Records drawn from a dataset
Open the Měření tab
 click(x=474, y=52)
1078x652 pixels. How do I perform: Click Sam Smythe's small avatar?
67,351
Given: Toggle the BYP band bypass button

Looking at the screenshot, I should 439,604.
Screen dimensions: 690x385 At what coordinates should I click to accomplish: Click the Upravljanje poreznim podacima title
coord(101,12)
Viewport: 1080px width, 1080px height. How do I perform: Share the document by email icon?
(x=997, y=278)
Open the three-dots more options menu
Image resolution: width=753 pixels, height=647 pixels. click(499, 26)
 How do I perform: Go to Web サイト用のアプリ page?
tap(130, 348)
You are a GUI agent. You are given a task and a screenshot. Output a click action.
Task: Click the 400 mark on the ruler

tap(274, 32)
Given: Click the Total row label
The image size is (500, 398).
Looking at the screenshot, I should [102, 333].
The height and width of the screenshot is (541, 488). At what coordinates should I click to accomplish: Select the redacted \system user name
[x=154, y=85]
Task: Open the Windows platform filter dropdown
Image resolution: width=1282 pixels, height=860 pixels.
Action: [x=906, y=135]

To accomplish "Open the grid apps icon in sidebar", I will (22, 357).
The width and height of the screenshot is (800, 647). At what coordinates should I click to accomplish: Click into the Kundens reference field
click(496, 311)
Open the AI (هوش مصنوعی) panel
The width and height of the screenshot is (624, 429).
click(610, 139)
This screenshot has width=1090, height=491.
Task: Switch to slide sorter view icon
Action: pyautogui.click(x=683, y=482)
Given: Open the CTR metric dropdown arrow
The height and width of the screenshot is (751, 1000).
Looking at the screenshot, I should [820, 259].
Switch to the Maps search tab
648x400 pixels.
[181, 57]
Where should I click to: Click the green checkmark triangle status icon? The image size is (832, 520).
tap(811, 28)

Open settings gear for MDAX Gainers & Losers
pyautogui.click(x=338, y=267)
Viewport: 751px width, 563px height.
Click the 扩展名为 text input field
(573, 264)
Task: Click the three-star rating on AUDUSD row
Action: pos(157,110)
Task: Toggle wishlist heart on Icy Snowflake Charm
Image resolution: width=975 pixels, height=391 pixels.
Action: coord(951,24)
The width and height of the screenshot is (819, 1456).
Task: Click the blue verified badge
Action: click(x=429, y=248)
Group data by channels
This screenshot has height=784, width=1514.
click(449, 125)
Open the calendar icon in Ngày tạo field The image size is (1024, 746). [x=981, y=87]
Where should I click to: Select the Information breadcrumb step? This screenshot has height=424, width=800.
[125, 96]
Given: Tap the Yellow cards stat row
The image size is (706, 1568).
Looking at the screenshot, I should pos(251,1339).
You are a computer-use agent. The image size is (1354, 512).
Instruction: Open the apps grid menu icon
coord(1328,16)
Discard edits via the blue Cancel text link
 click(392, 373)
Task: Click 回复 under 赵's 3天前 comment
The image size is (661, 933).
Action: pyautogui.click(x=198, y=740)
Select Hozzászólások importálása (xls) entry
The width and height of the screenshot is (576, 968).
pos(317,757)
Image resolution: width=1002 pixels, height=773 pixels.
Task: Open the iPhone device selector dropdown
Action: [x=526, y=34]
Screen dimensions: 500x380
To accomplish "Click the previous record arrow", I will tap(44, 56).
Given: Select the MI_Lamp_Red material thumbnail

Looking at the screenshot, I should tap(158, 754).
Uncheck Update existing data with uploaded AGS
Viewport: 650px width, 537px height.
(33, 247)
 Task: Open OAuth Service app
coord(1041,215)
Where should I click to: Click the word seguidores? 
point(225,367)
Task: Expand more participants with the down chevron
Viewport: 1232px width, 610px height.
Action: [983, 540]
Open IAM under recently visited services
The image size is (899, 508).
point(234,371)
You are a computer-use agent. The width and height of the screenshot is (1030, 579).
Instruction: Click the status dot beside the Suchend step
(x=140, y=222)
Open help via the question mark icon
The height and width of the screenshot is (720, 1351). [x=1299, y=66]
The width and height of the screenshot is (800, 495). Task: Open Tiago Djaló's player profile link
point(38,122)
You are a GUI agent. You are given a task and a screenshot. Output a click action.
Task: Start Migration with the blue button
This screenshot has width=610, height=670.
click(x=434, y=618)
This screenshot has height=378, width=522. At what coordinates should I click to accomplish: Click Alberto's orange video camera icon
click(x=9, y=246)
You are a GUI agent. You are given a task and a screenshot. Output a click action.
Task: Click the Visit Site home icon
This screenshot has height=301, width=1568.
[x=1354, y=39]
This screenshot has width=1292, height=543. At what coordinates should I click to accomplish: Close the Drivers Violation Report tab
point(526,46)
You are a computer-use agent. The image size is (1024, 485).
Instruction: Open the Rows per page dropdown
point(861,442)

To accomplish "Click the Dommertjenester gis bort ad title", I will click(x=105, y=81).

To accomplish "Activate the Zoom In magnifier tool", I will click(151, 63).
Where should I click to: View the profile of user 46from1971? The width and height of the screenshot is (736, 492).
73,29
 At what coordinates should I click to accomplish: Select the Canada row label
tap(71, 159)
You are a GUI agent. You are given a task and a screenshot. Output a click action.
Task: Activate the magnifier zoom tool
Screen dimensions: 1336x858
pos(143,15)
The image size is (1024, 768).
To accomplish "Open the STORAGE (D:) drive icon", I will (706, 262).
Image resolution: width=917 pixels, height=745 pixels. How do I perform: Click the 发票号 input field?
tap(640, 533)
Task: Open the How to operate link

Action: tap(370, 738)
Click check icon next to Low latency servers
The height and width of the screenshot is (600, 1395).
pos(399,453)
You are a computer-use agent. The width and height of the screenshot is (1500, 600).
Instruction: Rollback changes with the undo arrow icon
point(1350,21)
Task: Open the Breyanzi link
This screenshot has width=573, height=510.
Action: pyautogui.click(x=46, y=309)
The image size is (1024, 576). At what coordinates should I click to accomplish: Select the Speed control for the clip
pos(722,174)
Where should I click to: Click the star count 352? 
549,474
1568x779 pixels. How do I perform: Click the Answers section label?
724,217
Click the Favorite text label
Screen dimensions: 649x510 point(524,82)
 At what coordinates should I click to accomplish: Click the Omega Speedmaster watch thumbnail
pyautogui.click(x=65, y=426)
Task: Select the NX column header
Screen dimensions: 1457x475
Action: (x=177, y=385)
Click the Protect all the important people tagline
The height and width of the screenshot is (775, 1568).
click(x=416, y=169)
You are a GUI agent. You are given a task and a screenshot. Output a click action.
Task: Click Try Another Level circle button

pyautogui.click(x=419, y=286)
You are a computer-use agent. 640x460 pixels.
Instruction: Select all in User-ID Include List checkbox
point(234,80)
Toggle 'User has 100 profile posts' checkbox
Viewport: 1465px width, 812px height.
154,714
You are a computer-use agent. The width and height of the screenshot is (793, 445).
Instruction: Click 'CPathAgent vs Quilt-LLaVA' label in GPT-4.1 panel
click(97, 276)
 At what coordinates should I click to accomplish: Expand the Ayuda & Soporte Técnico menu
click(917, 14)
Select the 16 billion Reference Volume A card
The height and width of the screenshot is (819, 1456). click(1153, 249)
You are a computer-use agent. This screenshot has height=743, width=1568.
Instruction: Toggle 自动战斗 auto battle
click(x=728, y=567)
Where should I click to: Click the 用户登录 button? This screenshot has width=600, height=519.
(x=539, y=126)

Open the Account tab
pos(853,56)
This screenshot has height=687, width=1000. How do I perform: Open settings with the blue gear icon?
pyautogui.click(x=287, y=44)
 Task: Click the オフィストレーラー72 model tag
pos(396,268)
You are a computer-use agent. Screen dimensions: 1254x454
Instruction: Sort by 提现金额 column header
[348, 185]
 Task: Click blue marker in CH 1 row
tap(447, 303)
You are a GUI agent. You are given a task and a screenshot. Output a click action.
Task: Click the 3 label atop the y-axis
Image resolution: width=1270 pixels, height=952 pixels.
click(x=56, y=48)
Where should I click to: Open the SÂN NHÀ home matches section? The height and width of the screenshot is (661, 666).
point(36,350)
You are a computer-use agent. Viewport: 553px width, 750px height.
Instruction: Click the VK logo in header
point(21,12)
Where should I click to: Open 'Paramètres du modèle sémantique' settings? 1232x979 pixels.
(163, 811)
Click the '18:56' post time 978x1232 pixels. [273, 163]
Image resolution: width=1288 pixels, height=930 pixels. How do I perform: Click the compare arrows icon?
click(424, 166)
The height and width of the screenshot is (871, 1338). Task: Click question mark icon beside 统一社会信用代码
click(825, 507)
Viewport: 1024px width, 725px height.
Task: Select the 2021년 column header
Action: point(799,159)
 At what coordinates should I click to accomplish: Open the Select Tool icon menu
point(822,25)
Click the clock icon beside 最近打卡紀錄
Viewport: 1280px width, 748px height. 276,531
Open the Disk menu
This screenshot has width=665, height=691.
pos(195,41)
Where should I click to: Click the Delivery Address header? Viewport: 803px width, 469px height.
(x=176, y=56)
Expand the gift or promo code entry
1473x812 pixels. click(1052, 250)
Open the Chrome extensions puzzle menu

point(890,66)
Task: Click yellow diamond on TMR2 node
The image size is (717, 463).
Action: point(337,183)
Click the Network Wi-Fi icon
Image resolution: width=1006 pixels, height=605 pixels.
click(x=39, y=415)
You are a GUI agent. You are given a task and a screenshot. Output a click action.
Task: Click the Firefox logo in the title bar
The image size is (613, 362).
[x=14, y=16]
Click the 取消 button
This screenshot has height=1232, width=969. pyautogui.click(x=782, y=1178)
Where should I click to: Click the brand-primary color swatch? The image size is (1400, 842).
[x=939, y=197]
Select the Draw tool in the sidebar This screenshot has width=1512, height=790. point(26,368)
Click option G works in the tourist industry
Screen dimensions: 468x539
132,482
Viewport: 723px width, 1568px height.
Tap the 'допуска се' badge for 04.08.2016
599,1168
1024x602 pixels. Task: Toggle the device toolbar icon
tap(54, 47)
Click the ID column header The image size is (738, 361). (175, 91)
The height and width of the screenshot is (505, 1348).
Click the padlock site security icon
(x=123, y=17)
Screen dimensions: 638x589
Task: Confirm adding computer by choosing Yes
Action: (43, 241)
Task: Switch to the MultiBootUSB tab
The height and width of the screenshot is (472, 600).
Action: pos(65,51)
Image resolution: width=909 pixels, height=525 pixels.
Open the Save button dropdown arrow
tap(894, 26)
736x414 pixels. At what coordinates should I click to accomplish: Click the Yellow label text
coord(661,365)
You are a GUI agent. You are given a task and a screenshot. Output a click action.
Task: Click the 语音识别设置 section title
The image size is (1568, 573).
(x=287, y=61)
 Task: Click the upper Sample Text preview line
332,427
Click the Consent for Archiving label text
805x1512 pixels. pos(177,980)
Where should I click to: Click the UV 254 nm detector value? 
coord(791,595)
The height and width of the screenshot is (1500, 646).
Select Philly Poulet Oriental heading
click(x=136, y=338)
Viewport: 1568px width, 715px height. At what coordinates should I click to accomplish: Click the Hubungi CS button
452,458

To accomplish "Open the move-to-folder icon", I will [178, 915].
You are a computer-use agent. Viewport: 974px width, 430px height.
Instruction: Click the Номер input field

» **WHAT IS REQUIRED**: Your answer must be the line that contains "Select Philly Poulet Oriental heading" and every line after it to the end of the records, reproduced exactly.

» **REPLY**:
Select Philly Poulet Oriental heading
click(x=136, y=338)
Viewport: 1568px width, 715px height. At what coordinates should I click to accomplish: Click the Hubungi CS button
452,458

To accomplish "Open the move-to-folder icon", I will [178, 915].
You are a computer-use agent. Viewport: 974px width, 430px height.
Instruction: Click the Номер input field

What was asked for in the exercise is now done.